Epidermal Growth Factor

The epidermal growth factor (EGF) family consists of 11 members that bind to one of 4 epidermal growth factor receptors (EGFR). All of the receptors, except EGFR3 (HER3), contain an intracellular tyrosine kinase domain. In xenograft models, the activation of EGFR contributes to angiogenesis in addition to cellular proliferation, survival, migration, adhesion, differentiation, and tumor metastasis.

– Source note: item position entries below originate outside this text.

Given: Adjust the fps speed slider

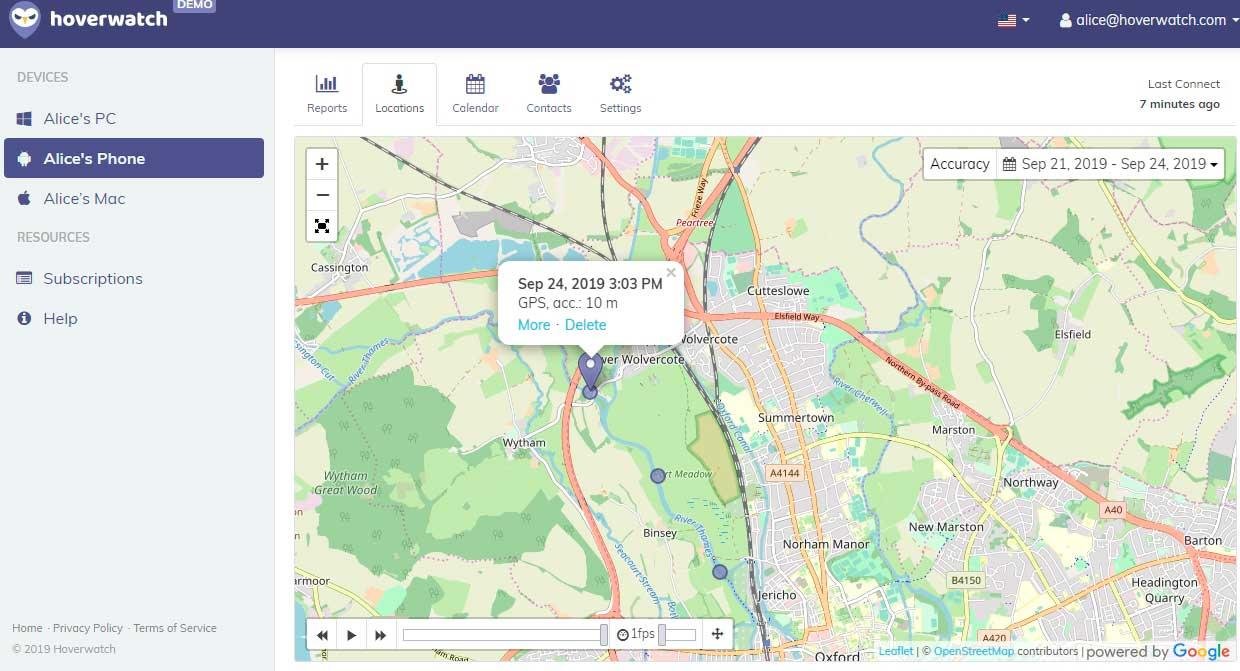Looking at the screenshot, I should (663, 635).
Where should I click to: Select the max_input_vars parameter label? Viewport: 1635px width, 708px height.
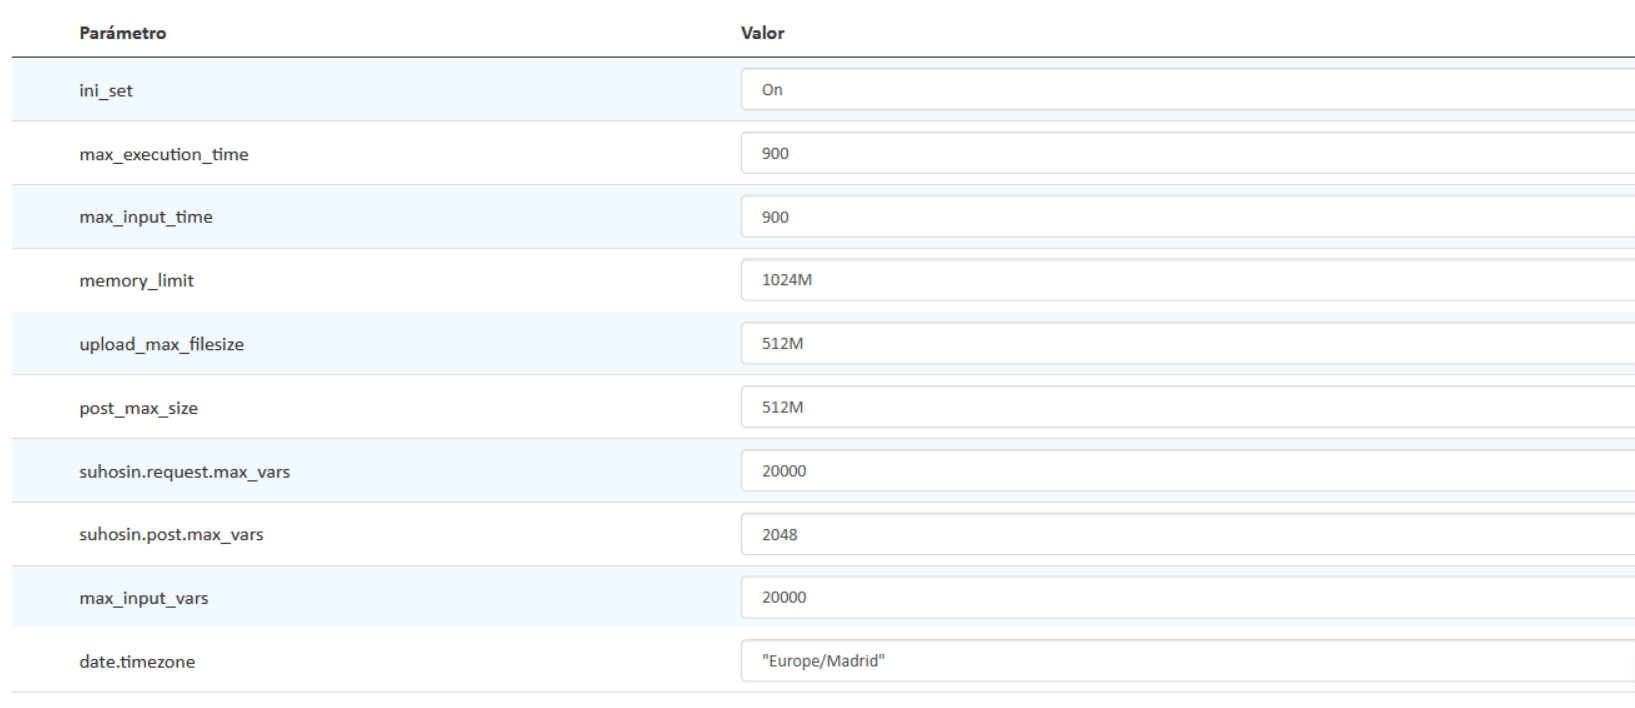point(144,599)
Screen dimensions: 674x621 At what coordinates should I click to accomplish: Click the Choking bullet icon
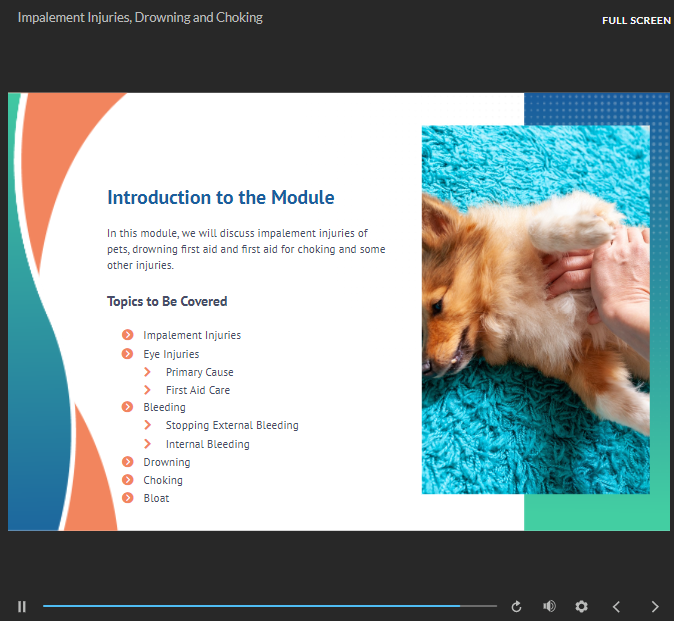tap(127, 480)
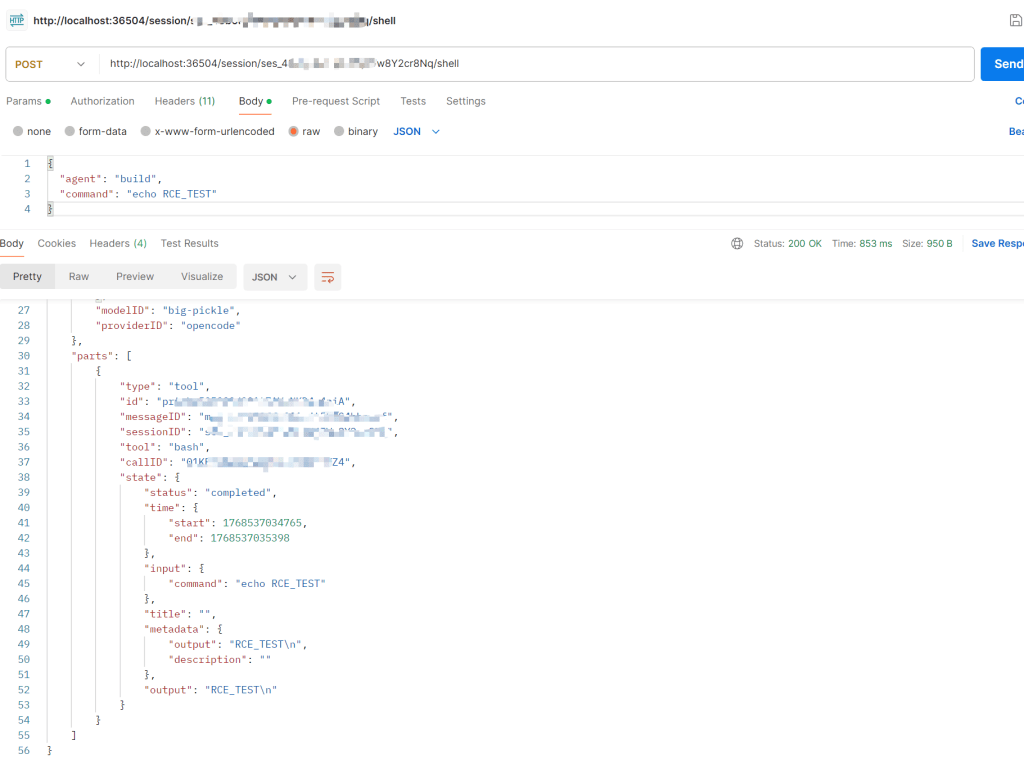Select the Visualize response view
The image size is (1024, 763).
pyautogui.click(x=202, y=277)

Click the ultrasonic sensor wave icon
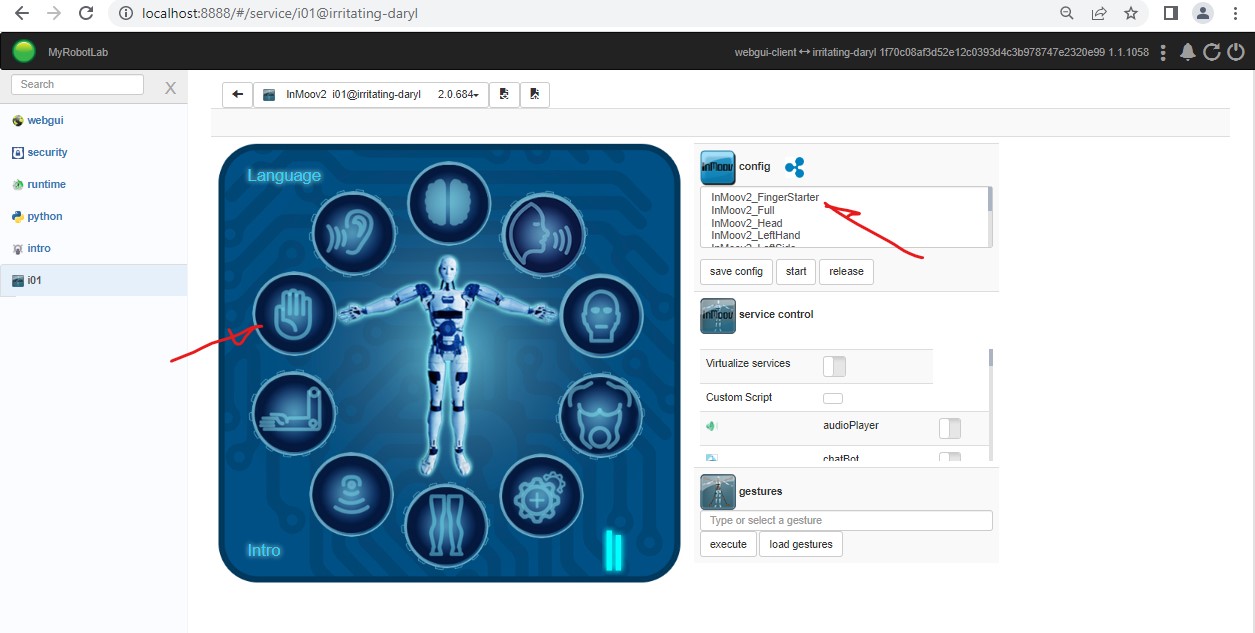352,495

The EGFR pathway is more of an indirect regulator of angiogenesis by upregulating the production of proangiogenic factors, such as VEGF. There are 3 FDA-approved EGFR inhibitors: cetuximab and panitumumab, which are monoclonal antibodies, and erlotinib, a tyrosine kinase inhibitor that specifically targets EGFR.

Insulinlike Growth Factor Pathway

The insulinlike growth factor (IGF) pathway plays a major role in cancer cell proliferation, survival, and resistance to anticancer therapies in many human tumors. IGF-1 contributes to the promotion of angiogenesis through increasing VEGF expression via HIF-1a. The 2 main strategies in the development for blocking IGF signaling as an anticancer therapeutic are receptor blockade and tyrosine kinase inhibition. Receptor blockade with the use of monoclonal antibody therapies against the IGF-1R (such as figitumumab) are being investigated. Tyrosine kinase inhibition in general will indiscriminately inhibit the kinase domains of all IGF system receptors. The exception to this is the NVP-AEW541 and NVP-ADW742, which have 15- to 30-fold increased potency for IGF-1R kinase inhibition compared with IR kinase inhibition in cellular assays.